When asked to start this blog, I was gripped with trepidation. I am a tech-palsy, if you get what I mean, and had not been particularly enamoured of new media. Moreover, this seemed like a leap into the unknown, with an undefined audience -- if indeed, there was going to be one. In any case, what does one say that is not already being said through my newspaper writings?
Plenty, one of my young colleagues in the newsroom prodded me. There is a thrill to freewheeling writing, with no designated subject, no word limit -- and no fixed readership profile. The last attribute I found fascinating because of its unknown factor.
``The web does not owe you a living. It doesn’t care that you have been doing this for years, you have to earn your eyeballs like everyone else,” says Andy Dickinson somewhere. In that challenge also perhaps is the opportunity to explore new worlds.
So here goes my first post — of this, that and myself.
I am sort of a cricketing person. I suspect that everybody in India can claim to be this, but not everybody can make a living out of it. When I was 20, I still (foolishly) fancied my chances to play the game at a higher level; at 53, you tend to be a little wiser and accept that just writing on it is not such a bad deal after all.
Some good fortune — or misplaced passion, as my mother used to put it — got me into journalism. Whle studying law, I got a break in a sports magazine and was caught and bowled for life. If one breathes and eats cricket, writing on it did not seem such a difficult thing to do. Moreover, someone else paid for you to watch the games. Hey, this was the best job in the world!
The family tradtion of practicing law, therefore took a backseat as I settled for a ringside, panoramic view of cricket and sport, then politics, entertainment — of the magnum opus called life — through the prism of the newsroom.
I must confess here to being obsessed with the newsroom. Some might argue that after 30 years, there surely must be a sense of déjà vu that has set in, but I am still in thrall with the dynamics of how news is hunted down, how stories are developed, how pictures are shot, how features are written, how pages are made: The struggle for effective communication with the reader is ceaselessly fascinating.

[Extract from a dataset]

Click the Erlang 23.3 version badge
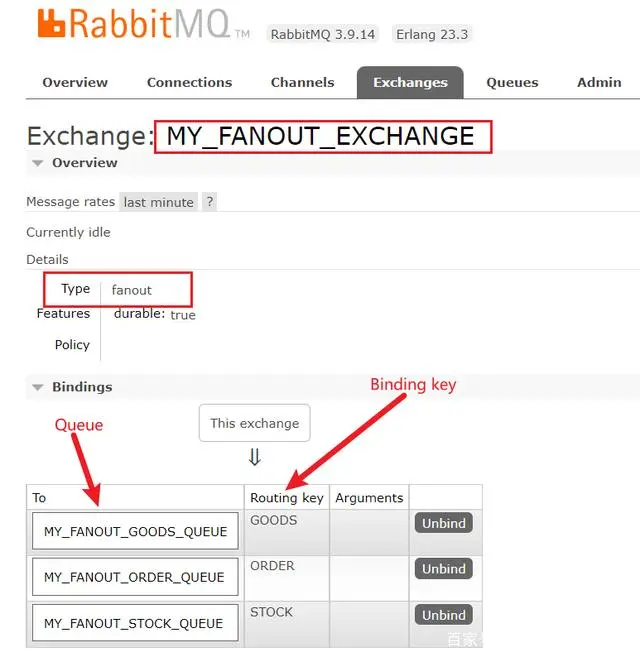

There is also, of course, the broader philisophical aspect of newspapering and its implication in a functioning democracy. Would we be as free if there was no Fourth Estate? I can do no better than quote from Thomas Jefferson here: ``Were it left to me to decide whether we should have a government without newspapers, or newspapers without a government, I should not hesitate a moment to prefer the latter. “
News, newspapers, journalism have provided me not just an identity, but meaning in life. Along the way, I have edited two sports magazines, a city eveninger, two entertainment supplements, dabbled in radio and television, covered a couple of general elections -- all of which have only hardened my conviction that this profession is as magnificent as it is crucial.
Through this roller-coaster ride, cricket writing has never been out of my system, and readers of this blog will find the sport a recurring feature — as subject, metaphor or idiom.
Some might ask if this would not diminish the gravitas of serious issues, to which my counter is unoriginal, ancient and finds its genesis in the writing of the celebrated West Indies philosopher and cricket writer CLR James: ``What do they know of cricket who only cricket know.”